The 4th Assembly elections take place tomorrow (May 5th). So far we have had a Labour/LibDem coalition, a Labour minority government and a Labour/Plaid coalition. With the Tories on the slide from the 20% high-water mark they managed in Wales when Labour held power in London, the LibDems in meltdown and Plaid as usual handicapped by having no resources and no media voice, Labour are in the ideal position to win outright for the first time – and opinion polls suggest it could happen. Riding the unpopularity of the wicked + stupid coalition at Westminster, Labour’s uninspiring, safe-as-milk campaign has relied entirely on putting Carwyn Jones in front of every camera and on every leaflet in the hope his folksy, man-of-the-people shtick will wrench the tribal Labour vote away from their remote controls and down to the polling station.
You wouldn’t know from the First Minister’s wearisome bonhomie that, even allowing for the constricting, UK-set economic and constitutional parameters within which Assembly Governments must operate, political parties for the first time have the chance to implement policies that can be actualised by legislatitive clout and hence change Wales. Labour’s timid manifesto takes no account of this sea-change. Don’t rock the boat is the message, when Wales is crying out for radicalism, originality and momentum. We are witnesses at the birth of a specifically Welsh politics – the type of national framework that is a fact of life in most of the world, but something not experienced in Wales since the squabbling, ever-mutating, pre-Norman Conquest kingdoms of a thousand years ago, and never experienced at all in the democratic era. Over time, Wales will develop the full spectrum of political positions found in all democracies (plus, perhaps, a few uniquely Welsh ones) as we proceed along the long and winding road to self-government. But whether the UK Labour party’s Welsh sub-branch that Jones heads is part of this process will depend on its willingness and ability to cut loose from London control and become an independent Welsh entity. If the example of other Welsh institutions with a modicum of autonomy is anything to go by, this is going to take some time (eg: the Church in Wales, disestablished and freed from Canterbury control in 1920, still hidebound by twee, finger-buffet CofE conservatism nearly a century later; or the FAW, 135 years old, but still peeking at the world from behind mummy England’s petticoats). Cosy Carwyn may not see the significance of these historic changes in Welsh governance, but I do. That’s why I’m setting up a new Wales category in this blog, and this is the first post in that category.
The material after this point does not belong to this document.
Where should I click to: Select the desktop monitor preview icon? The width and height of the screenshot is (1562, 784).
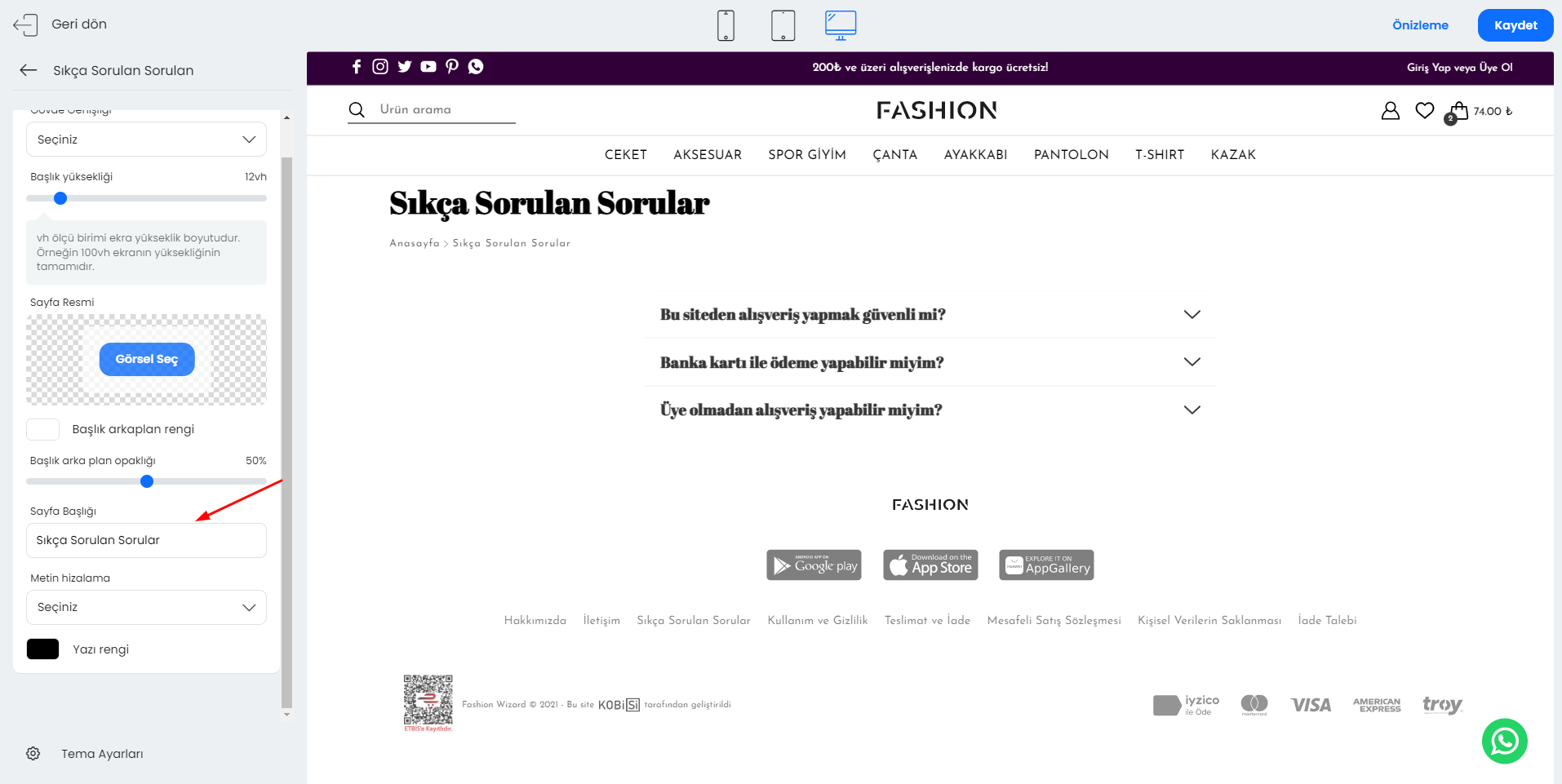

I will, of course, be voting Plaid as always, in the hope that the only dedicated Welsh party can deny Labour the overall majority that they do not deserve and that they would abuse and mishandle as sure as night follows day. The Cardiff South & Penarth constituency where I live is a safe Labour seat. Sitting AM, Lorraine ‘Barrage’ Barrett, is standing down to become a “secular celebrant” for the British Humanist Association (she’s just an old hippy really, her husband’s rock promoter Paul ‘Legs’ Barrett and her son the DJ High Contrast) and Labour’s replacement candidate is ex-Butetown councillor and head of the Wales TUC, party apparatchik Vaughan Gething. He is certain to be an AM by tomorrow night. The LibDems have given up here to concentrate their efforts on neighbouring Cardiff Central, drafting in party members from across Wales in an all-hands-to-the-pump effort to hold onto that seat. The Tories also know they haven’t a hope in hell in Cardiff South; that’s why their candidate is the embarrassing Englishman Ben Gray, aged 27 going on 87 and the very archetype of the blubbery Tory Boy (asked who his hero was, he came up with international law-breaker Henry Kissinger). Plaid’s Liz Musa also has no chance, but the proud Black Welshwoman from Riverside is head and shoulders above the other candidates, and the only one you’d comfortably let through your front door. There is a second vote for a party rather than a named candidate to determine the 20 AMs elected in the five regional top-up lists. In seats like Cardiff South, where they don’t count the Labour vote they weigh it, it’s even more important to use this vote to support Plaid than in the first-past-the-post constituency vote, because these votes are not ‘wasted’ and give the Assembly true proportionality.
I’d better mention that, at the same time, there is the UK-wide referendum on the Alternative Vote for Westminster elections (we’re doing so much voting in Wales I’m worried about Repetitive Strain Injury). This one’s simplicity itself. David Cameron says vote ‘No’: therefore, vote ‘Yes’.